Of course, rain and its subsequent humidity raise the specters of two banes of natural winemakers (and really, all winemakers,) odium and peronospora, in the US known as powdery mildew and downy mildew. In the picture above, I feared that the Riesling was getting attacked by the latter fungus. Bogdan was confident that it was not. Rather, it was the work of aphids taking sips on the bounty of leaves that the vines have produced. He said that the yellow on the leaves lacked an oily appearance that would indicate peronospora in a reproductive phase.
Despite his confidence, Bogdan and I did spray, using the only acceptable chemical combination available to natural winemakers – copper sulfate. Unlike most other mineral-derived chemicals, copper sulfate has no counterpart in the biodynamic / natural realm, its prophylactic effects against the fungi are superior, and even biodynamic regulators like Demeter allow its dispersal in the vineyard (albeit at significantly lesser amounts than in conventional vineyards).
Copper sulfate is not without its detractors whether conventional or natural. Some conventional winemakers (Conventional meaning someone who uses the full panoply of chemical products available for the vines and for the cellar, no matter how noisome) accurately point out that copper sulfate is a topical remedy to vine maladies, and washes off within a few rainfalls. Equally correct, they observe that copper is a heavy metal, it does not easily leave the soil, over the year it can potentially build-up and become noxious to the microbial life in the soil, which changes the terroir’s health. They might vaunt that some of the petro-chemicals they use actually break down more quickly. And they’d be right.
However, what that other chemical might do before it breaks down, the jury is still ( figuratively and probably literally) out. In our particular vineyard, for Bogdan, like the majority of natural winemaker’s with whom I have spoken, copper sulfate is a necessary evil whose necessity is constantly questioned. As such, this comparatively “milquetoast” fungicide gets sprayed here once or twice a year, compared to 7 applications in a less devoted vineyard.

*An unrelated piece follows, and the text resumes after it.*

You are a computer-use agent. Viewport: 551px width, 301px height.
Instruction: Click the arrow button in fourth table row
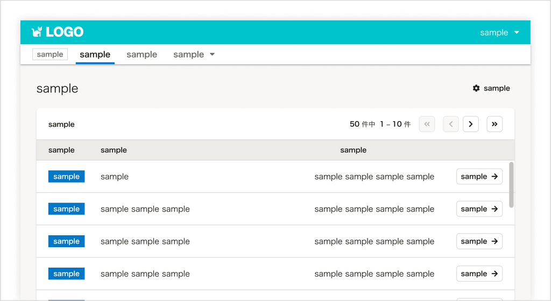(x=479, y=274)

Once is enough. While a face-mask has been à la mode for almost two years, this was the first time I felt truly thankful having to wear one; pants in the summer are hot, but I did not complain (The airtight rain-jacket I wore did keep in the sweat; that got pretty nasty with my cotton t-shirt). Overall, the dispersal of this mixture (150g sulfur to 350g copper to 50l of water) by a Stihl fumigator was quick, and even kind of fun, when I forgot about what I was spraying. But I am so accustomed to walking unmasked, sandaled, bare-legged and short-sleeved through the vines, that the chemical aroma and dusty, palest-blue circles left on the plants felt nigh-on tragic. I don’t know if it was the emotions or the application that made me slightly queasy.
In any case, the spraying is done, and hopefully we won’t reapply again this year. Now we strain our backs and knees, bending low again and again to choose which branches on each vine will survive and which will be thrown to the ground and return quickly to the earth. It is repetitive but highly interesting work.